Vagabonding by Rolf Potts
When you leave your home, are you a tourist of a traveler? When I was a young buck traveling around the world, it seemed important that I consider myself a traveler rather than one of those mindless tourists who do little but ruin the landscape. As I grew up (somewhat) and continued to travel, I realized that there are few distinctions, and that all souls who wander the earth are both tourists and travelers, and that one species is in no way superior to the other type of explorer.
And those pretentious young kids with their backpacks, expert bargaining skills, and identical guidebooks -- who consider themselves somehow superior to tourists -- really need to grow up. Or grow older, for today's backpackers will soon be tomorrow's tourists on the escorted tour of Bangkok and beyond. Independent travel is in most ways a superior experience to escorted tours, but time takes its toll, and I certainly don't expect my elderly parents to crash in some $3 dive on Khao San Road.
Rolf Potts has more observations on the superficial difference between travelers and tourists. I'd say about 40 years.
Anthony Bourdain is a tourist dork
Rolf Potts
Sept 5, 2005
OK, I'm sure Anthony Bourdain isn't really a tourist dork, but I do take issue with the magazine advertisement for his new Travel Channel show, Without Reservations, which features the tagline "Be a Traveler, Not a Tourist".
For starters, the traveler/tourist dichotomy has long been one of the most insipid obsessions of the travel world (since, as peripatetic guests in foreign places, we are all tourists, regardless of what we wear, where we eat, and which guidebook we use) -- and to imply that one can shed the "tourist" mantle by watching a television show is positively idiotic.
Moreover, in the ad, Bourdain is shown clutching a red magic-marker in front of an aerial photograph of Paris, presumably having just scribbled little morsels of wisdom into the margins, such as: "Hungry? The Royal, a typical Parisian café, is a mandatory staple in the daily routine of the Parisian. No tourists here!"

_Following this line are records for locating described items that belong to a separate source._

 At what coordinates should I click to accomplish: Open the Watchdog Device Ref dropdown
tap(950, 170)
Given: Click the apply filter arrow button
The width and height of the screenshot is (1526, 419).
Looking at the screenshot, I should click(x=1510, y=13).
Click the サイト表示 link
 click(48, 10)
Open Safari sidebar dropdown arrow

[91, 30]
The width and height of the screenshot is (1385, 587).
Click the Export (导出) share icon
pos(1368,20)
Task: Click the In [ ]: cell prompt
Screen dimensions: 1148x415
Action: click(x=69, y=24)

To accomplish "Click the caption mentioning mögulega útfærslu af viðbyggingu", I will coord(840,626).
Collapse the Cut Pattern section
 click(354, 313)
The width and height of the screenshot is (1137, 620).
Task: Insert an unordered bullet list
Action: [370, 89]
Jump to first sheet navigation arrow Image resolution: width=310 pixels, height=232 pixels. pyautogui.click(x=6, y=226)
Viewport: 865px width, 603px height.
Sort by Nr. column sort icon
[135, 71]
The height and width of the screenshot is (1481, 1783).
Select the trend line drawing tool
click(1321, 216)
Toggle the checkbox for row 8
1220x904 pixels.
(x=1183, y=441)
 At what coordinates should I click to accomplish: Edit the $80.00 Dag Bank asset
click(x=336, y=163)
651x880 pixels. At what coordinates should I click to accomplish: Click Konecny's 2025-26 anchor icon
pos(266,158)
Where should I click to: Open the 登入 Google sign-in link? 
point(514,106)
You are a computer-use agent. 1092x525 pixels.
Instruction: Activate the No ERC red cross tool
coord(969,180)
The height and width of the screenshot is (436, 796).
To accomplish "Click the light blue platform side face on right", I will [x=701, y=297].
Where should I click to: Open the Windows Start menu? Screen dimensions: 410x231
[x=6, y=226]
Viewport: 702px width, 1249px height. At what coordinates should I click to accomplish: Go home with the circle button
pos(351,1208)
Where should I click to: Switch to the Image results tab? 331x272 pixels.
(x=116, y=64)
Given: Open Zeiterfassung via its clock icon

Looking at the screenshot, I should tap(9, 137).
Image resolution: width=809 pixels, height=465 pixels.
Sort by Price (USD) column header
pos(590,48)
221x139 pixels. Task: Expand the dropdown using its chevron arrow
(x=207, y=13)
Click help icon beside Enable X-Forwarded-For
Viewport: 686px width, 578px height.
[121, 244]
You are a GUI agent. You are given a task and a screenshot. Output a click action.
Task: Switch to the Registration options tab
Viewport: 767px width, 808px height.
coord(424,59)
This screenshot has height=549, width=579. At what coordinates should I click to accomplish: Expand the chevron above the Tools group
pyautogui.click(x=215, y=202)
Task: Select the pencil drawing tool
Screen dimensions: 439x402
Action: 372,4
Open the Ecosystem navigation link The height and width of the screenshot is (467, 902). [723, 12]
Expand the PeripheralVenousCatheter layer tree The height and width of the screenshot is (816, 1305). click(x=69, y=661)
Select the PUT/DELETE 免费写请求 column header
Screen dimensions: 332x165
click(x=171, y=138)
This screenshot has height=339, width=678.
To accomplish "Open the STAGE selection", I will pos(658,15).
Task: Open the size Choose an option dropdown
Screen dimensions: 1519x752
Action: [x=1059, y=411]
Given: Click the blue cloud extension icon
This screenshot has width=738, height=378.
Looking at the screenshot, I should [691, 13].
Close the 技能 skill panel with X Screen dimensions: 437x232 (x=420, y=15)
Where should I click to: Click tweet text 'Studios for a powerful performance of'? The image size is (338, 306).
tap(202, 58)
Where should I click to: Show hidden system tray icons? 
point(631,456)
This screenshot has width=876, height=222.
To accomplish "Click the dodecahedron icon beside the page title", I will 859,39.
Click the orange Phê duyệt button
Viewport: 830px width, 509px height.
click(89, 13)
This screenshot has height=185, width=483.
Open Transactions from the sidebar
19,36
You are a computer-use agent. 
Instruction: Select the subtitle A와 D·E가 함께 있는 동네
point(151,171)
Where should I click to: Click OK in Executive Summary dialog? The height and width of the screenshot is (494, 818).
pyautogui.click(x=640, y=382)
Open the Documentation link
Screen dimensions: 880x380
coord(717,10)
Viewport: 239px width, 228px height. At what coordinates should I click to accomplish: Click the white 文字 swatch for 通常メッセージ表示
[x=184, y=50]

Though there is much to ponder in such a reductive statement ("the daily routine of the Parisian" -- what is this, Mutual of Omaha's Wild Kingdom?), the "no tourists" part is what gets me, since the surest way to send "tourists" stampeding into any café or restaurant is to declare it untouristed. Ernest Hemingway knew as much 80 years ago, when he was a part of the Paris expat scene. "We ate dinner at Madame Lecomte's restaurant on the far side of the island," he wrote in The Sun Also Rises. "It was crowded with Americans and we had to stand up and wait for a place. Some one had put it in the American Women's Club list as a quaint restaurant on the Paris quais as yet untouched by Americans, so we had to wait forty-five minutes for a table."